In the lead up to Mother’s Day 2021, I am feeling particularly down, or at least reflective. I have been trying to work out why this might be. I think a combination of working through the final months (hopefully!) of a national lockdown, graduating from university, missing my family and the stress of applications has been weighing me down for a little while. Yet nothing has been as damaging to my thoughts as the events of this week, with the storm of cruel responses to Meghan Markle speaking her truth. I say truth, and not merely interview, because the interview is a small part of her much larger existence and the pain that was bravely displayed in front of millions last night is an articulation of months and years of suffering, suffering that anyone who has been bereaved or affected by suicide or suicidal ideations might recognise.

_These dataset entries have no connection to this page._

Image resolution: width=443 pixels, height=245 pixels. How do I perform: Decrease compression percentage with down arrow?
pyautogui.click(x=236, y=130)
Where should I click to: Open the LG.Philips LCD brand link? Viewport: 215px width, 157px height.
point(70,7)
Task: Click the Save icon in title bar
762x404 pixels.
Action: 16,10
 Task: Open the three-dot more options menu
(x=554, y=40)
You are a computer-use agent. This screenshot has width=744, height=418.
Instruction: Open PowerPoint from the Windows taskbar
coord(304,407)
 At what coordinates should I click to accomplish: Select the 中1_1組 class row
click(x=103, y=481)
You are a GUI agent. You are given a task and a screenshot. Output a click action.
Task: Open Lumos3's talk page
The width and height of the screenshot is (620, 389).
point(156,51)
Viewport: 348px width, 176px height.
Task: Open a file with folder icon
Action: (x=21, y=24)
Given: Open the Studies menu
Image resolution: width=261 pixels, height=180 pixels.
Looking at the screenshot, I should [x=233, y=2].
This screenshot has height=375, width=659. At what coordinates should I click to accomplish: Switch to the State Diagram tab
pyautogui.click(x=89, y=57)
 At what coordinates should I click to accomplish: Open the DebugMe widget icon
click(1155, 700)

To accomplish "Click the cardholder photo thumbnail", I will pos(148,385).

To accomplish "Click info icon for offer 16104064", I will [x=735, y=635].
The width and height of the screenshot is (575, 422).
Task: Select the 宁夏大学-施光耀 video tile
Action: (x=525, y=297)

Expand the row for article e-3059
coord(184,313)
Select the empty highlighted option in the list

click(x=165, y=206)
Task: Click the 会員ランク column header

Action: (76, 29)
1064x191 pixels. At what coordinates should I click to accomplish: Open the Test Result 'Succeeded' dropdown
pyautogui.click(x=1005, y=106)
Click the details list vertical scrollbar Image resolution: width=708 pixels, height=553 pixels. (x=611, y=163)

I woke up yesterday (7th March) feeling so angry. I hadn’t watched the interview yet and already people, namely Piers Morgan, were calling Meghan an actress and a fraud, echoing the narratives we hear so often about self-harm being attention seeking. I then watched the interview in the evening and was knocked by one moment in particular: when Meghan calmly and pragmatically noted that she thought her death would be a “solution” to the entire problem. The thoughtful and strategic nature of that consideration, to kill herself, reflects the coldness of an institution and a society that ridicules people for expressing difficult and complex emotion. I sometimes feel ashamed of the anger and frustration I have when I hear insensitive comments about suicide or mental health, but not right now. Right now, I am fueled by anger on behalf of my mum.
In a very troubling way, I am grateful that my mum, who suffered from the same intrusive and devastating thoughts that Meghan described in the interview, is not here to witness the backlash that Meghan’s brave revelation has inspired. That sickens me, that I am admitting to being grateful that my mum is dead, so she does not have to feel the weight of these comments. I am angry that seven years on, I am encouraged by mainstream media to feel ashamed of my mum, to not believe her when she talked about her demons, to question her decision to take her life. My mum was a brave woman, she was a beautiful woman, she was my inspiration and on International Women’s Day yesterday, instead of thinking about all of those things, I was preoccupied with thinking about her death.
I am devastated that there are many people who will have to witness this discourse play out, who will be affected by it, who are being affected by it right now. It’s Meghan and those that feel the same way that we must place at the centre of this narrative.
Looking forward to Sunday, I encourage everyone to think not only of their own mothers but of those without mothers and of those mothers who were beaten down by a society that told them to be silent.